• ACTION ITEM: Without including any image, repeat every record exactly.

• DATA EXTRACTS:
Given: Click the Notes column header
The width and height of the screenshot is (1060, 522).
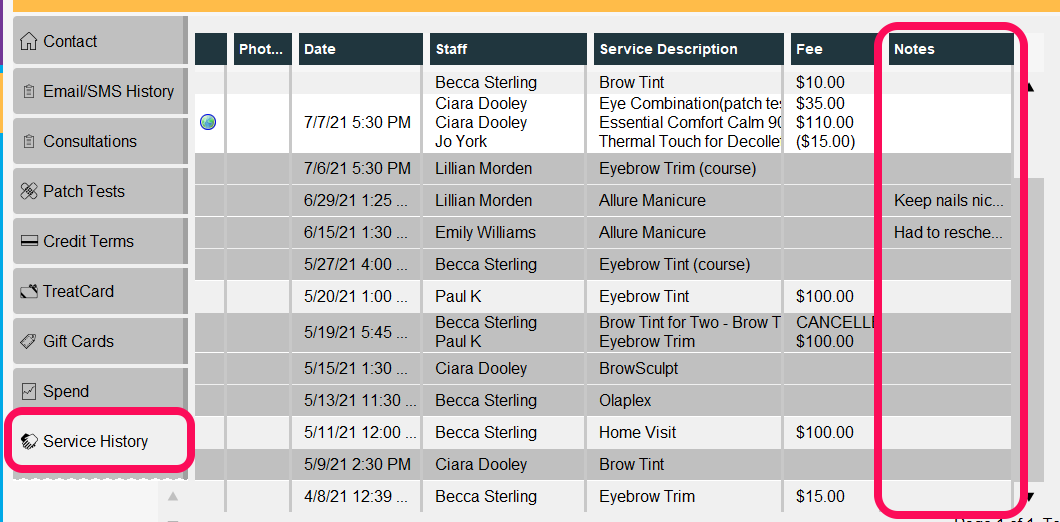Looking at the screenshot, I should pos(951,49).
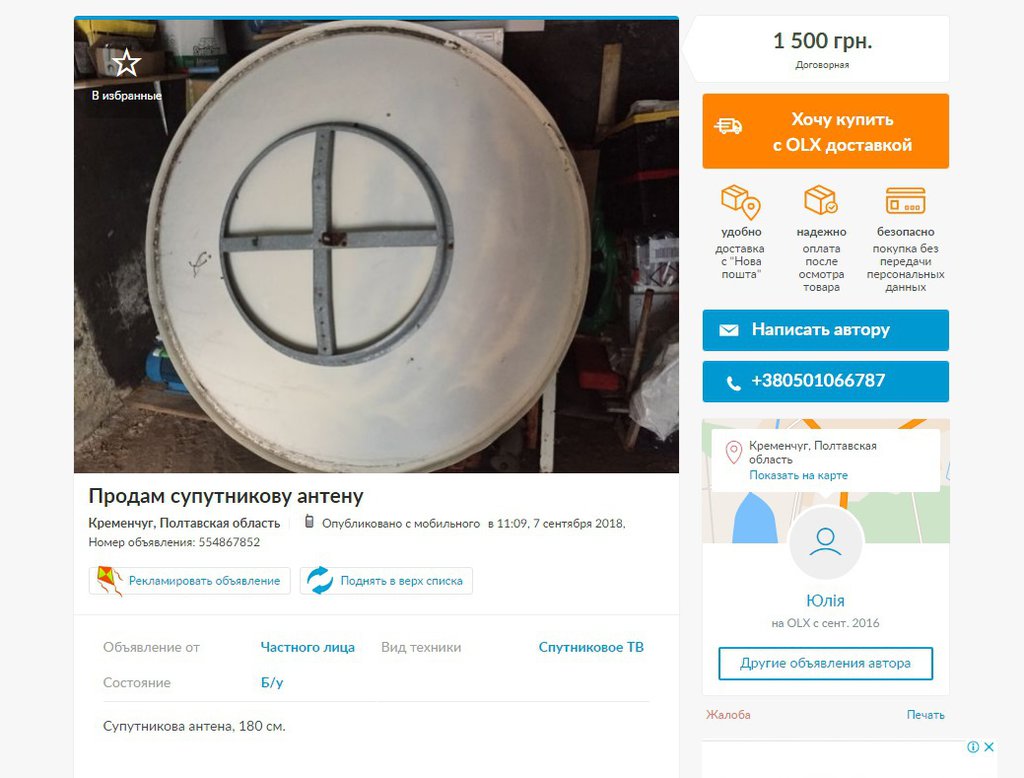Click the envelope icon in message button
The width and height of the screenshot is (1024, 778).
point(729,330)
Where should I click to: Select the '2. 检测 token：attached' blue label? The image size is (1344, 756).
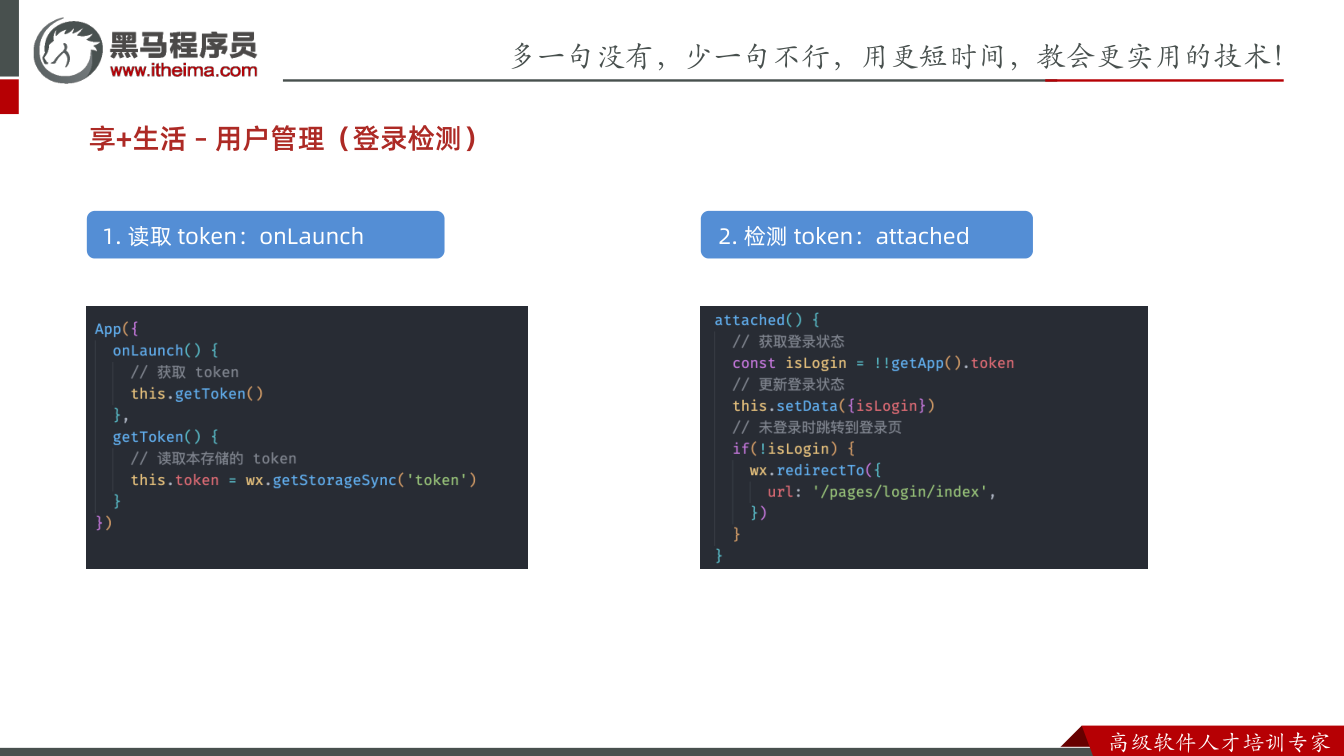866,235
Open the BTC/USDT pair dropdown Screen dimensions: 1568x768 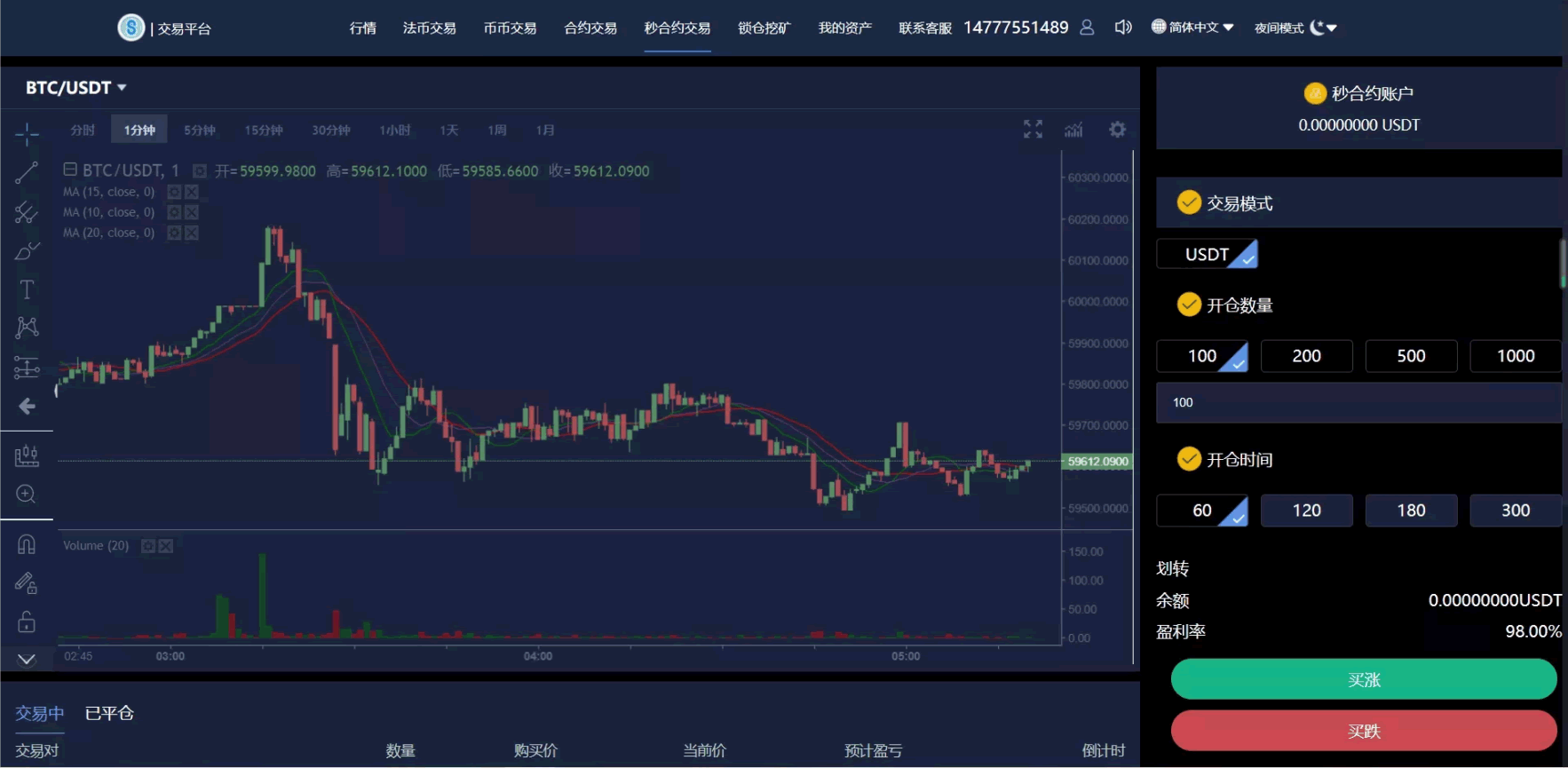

• ANSWER BOX:
Given: Click the Notes column header
The width and height of the screenshot is (1060, 522).
Looking at the screenshot, I should pos(951,49).
Click the envelope icon in message button
The width and height of the screenshot is (1024, 778).
point(729,330)
Where should I click to: Select the '2. 检测 token：attached' blue label? The image size is (1344, 756).
866,235
Open the BTC/USDT pair dropdown Screen dimensions: 1568x768 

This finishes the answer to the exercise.